Walaupun namanya home schooling, tetapi anak tidak hanya belajar di rumah, melainkan bisa belajar dimana saja asalkan situasi dan kondisinya nyaman dan menyenangkan seperti di rumah. Jam belajarnya pun fleksibel mulai bangun tidur sampai tidur kembali.

Menurut Agus Salim, home schooling berarti memindahkan segala potensi yang ada di sekolah, dibawa ke rumah. Hal ini segala potensi yang ada pada diri anak dapat di kembangkan dan diajarkan di rumah, tidak di sekolah.

Sedangkan Sumardiono menafsirkan home schooling sebagai model pendidikan alternatif selain di sekolah. Home schooling dipraktekkan oleh jutaan keluarga di seluruh dunia. Walaupun ada keinginan untuk membuat sebuah definisi mengenai apa yang dimaksud dengan home schooling, tetapi tidak mudah untuk melakukannya.

Tidak ada sebuah definisi tunggal mengenai home schooling karena model pendidikan yang dikembangkan di dalam home schooling sangat beragam dan bervariasi.

Historisitas Home Scholing

Para pendidik, orang tua dan pengamat pendidikan menghadapi sebuah keluhan yang berkepanjangan mengenai merosotnya kualitas pendidikan. Munculnya kesan kian terpuruknya mutu dan citra pendidikan Indonesia, sering kali membuat orang tua merasa enggan untuk menyekolahkan anak mereka ke sekolah formal. Hal ini di sebabkan oleh beberapa hal, di antaranya mereka telah menyadari kalau sistem pendidikan kita telah ditempatkan pada sebagai usaha komersil oleh kaum kapitalis, sehingga terkesan mahal.

Bermula dari paradigma berpikir masyarakat yang mulai kritis itulah yang menyebabkan mereka terbangun landasan berpikirnya untuk melakukan terobosan mencari pendidikan alternatif. Terbentuknya pendidikan alternatif ini, tidak lain adalah sebagai bentuk usaha mencari pendidikan yang murah dan lebih baik.

Sebenarnya sudah lama bangsa kita mengenal konsep home schooling ini, bahkan jauh sebelum sistem pendidikan Barat datang. Di pesantren-pesantren misalnya, para Kyai, Buya, dan Tuan Guru secara khusus mendidik anak-anaknya sendiri.

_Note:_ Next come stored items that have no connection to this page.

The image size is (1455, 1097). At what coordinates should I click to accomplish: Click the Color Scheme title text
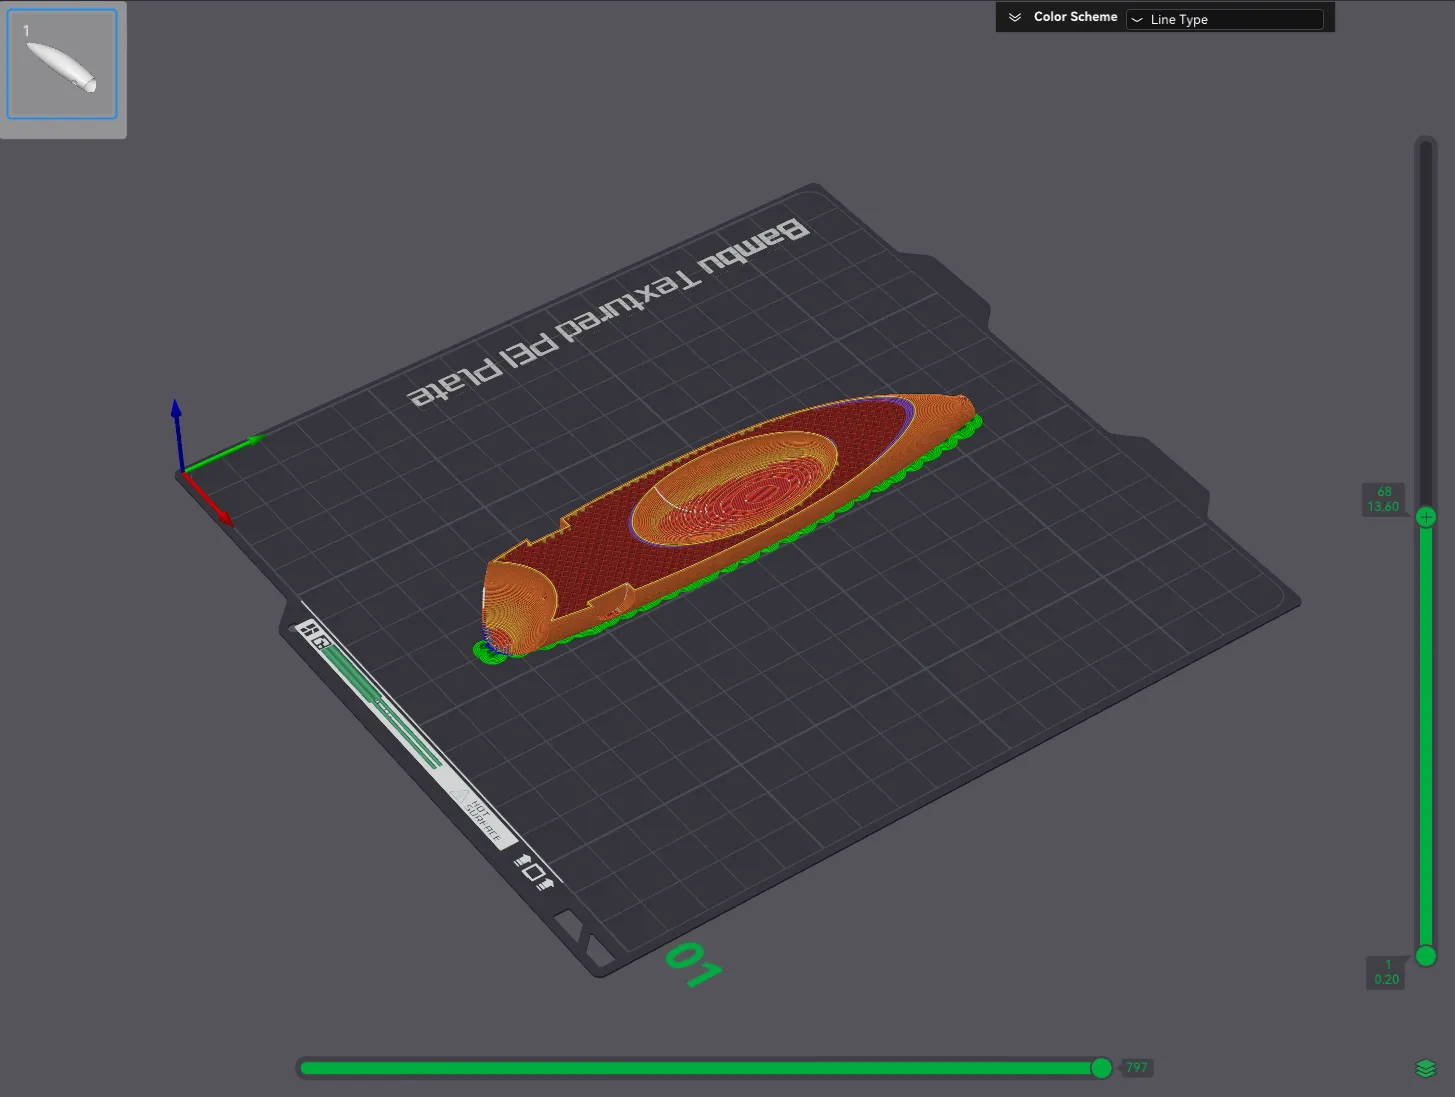coord(1075,17)
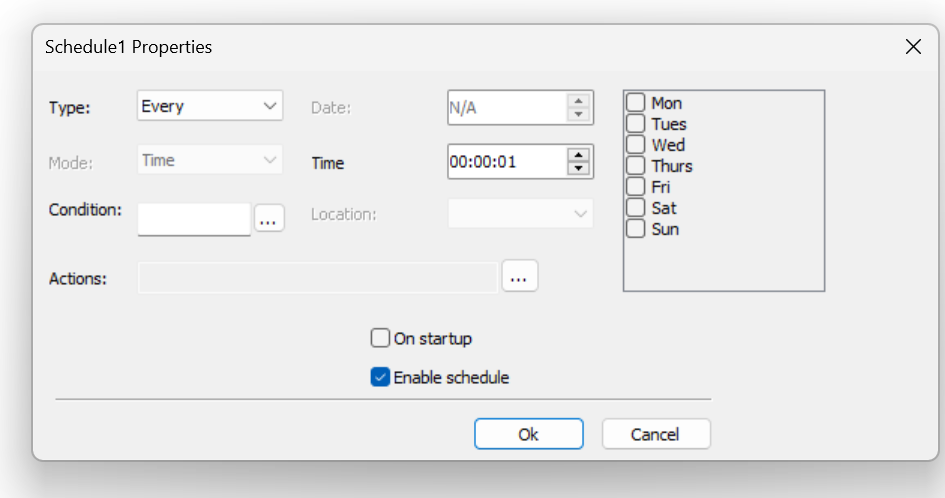This screenshot has height=498, width=945.
Task: Confirm with the Ok button
Action: coord(529,434)
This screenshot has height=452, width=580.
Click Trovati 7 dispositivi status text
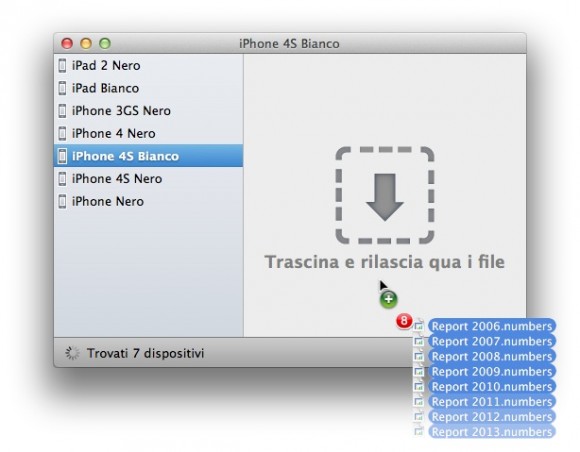pyautogui.click(x=145, y=353)
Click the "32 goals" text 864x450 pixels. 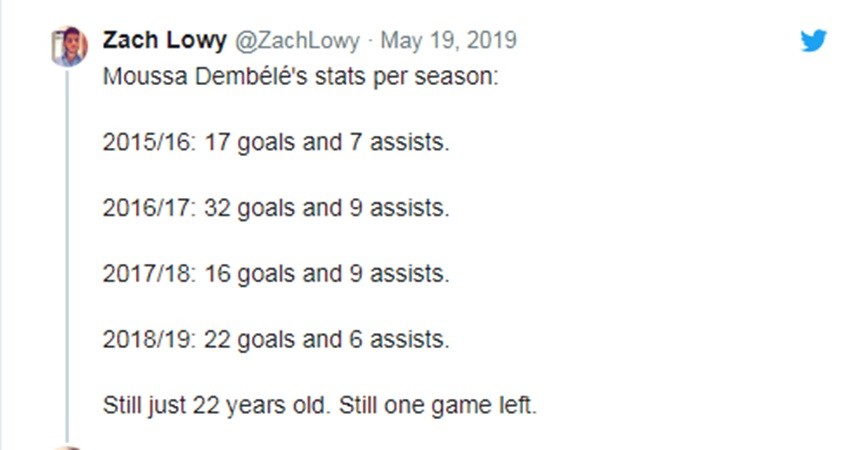[x=250, y=208]
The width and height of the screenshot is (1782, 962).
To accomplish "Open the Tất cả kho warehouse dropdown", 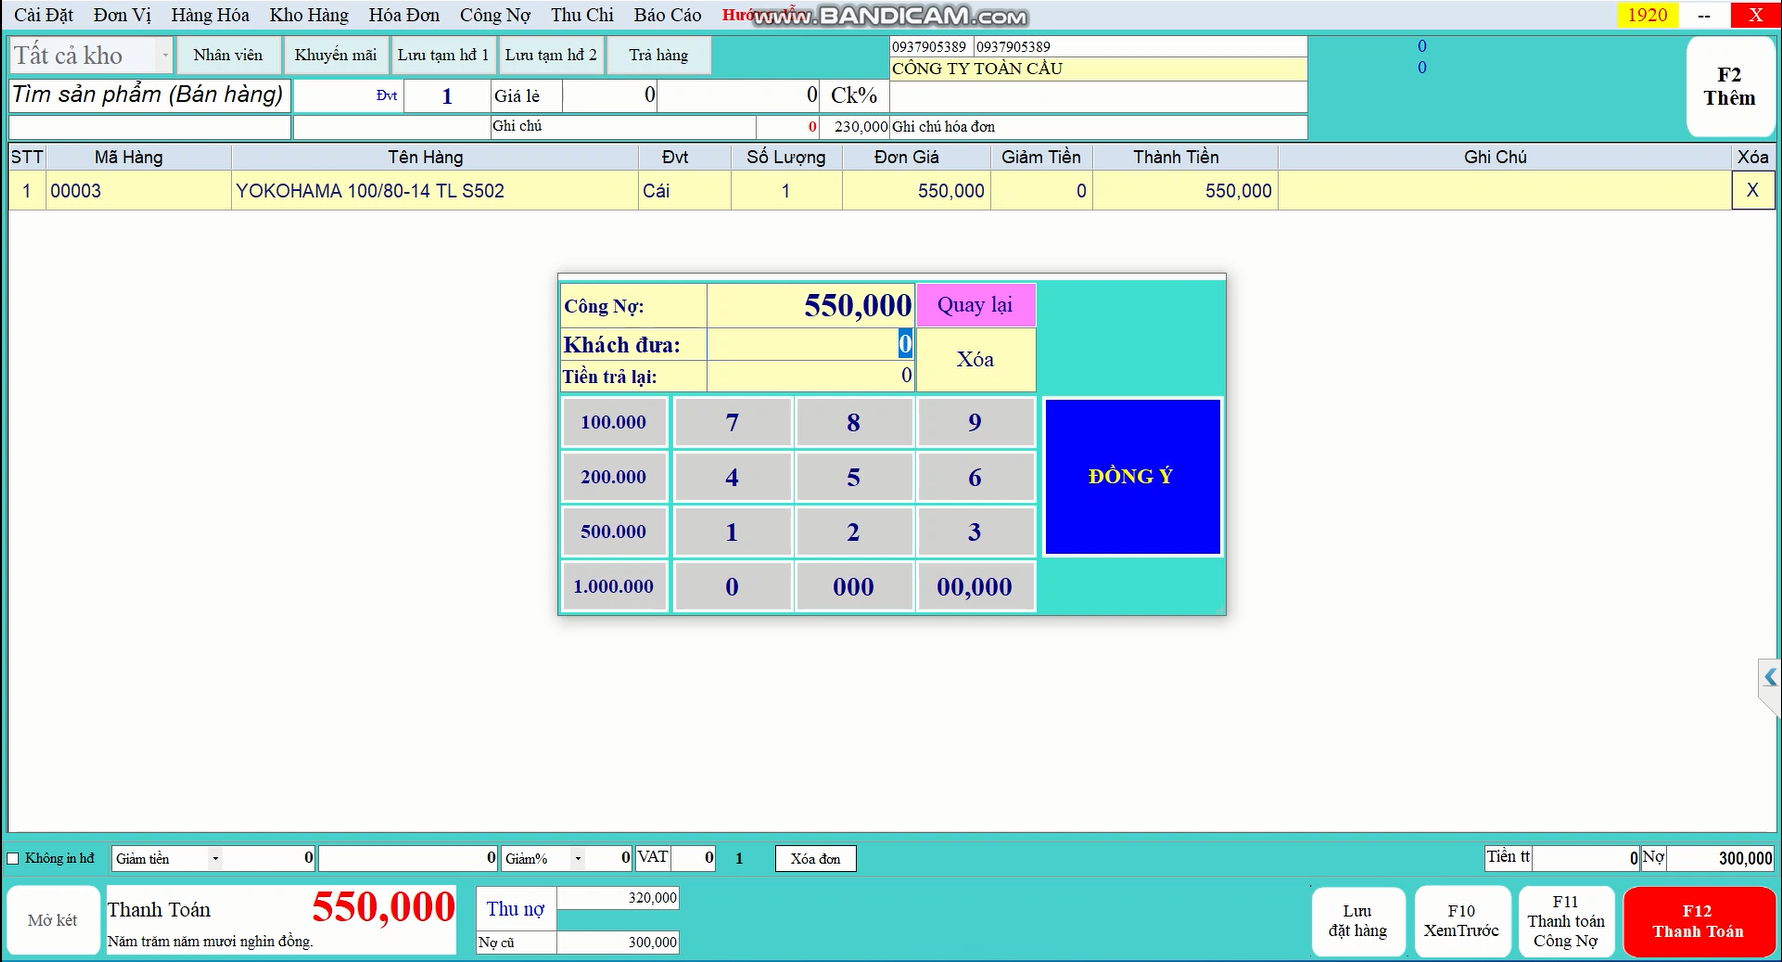I will pyautogui.click(x=165, y=55).
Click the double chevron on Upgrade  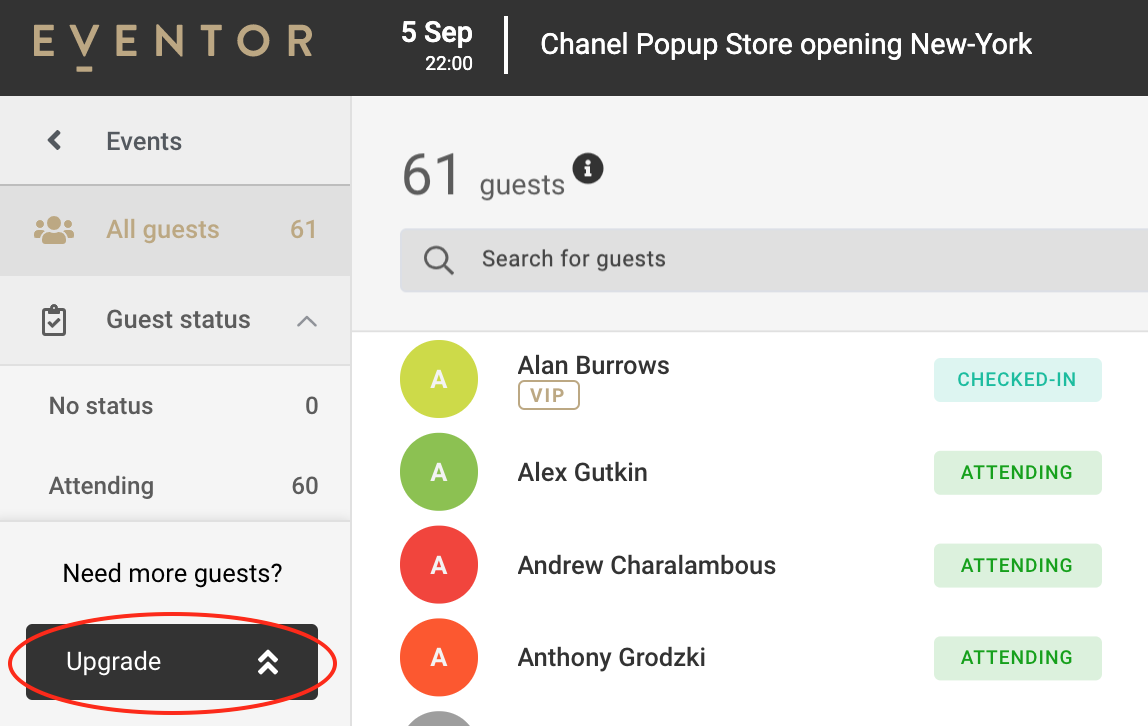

Begitu pula para pendekar, bangsawan, atau seniman tempo dulu. Tak kurang para tokoh besar semacam KH Agus Salim, Ki Hajar Dewantoro, atau Buya Hamka juga mengembangkan cara belajar dengan sistem persekolahan di rumah ini, bukan sekedar lulus ujian kemudian memperoleh ijazah, agar lebih mencintai dan mengembangkan ilmu itu sendiri.

Sejarah awal home schooling berkembang di Amerika Serikat, dapat dirunut dari perkembangan pemikiran mengenai pendidikan pada tahun 1960-an. Dipicu oleh pemikiran yang dilontarkan oleh John Cadlwell Holt melalui bukunya “How Children Fail”.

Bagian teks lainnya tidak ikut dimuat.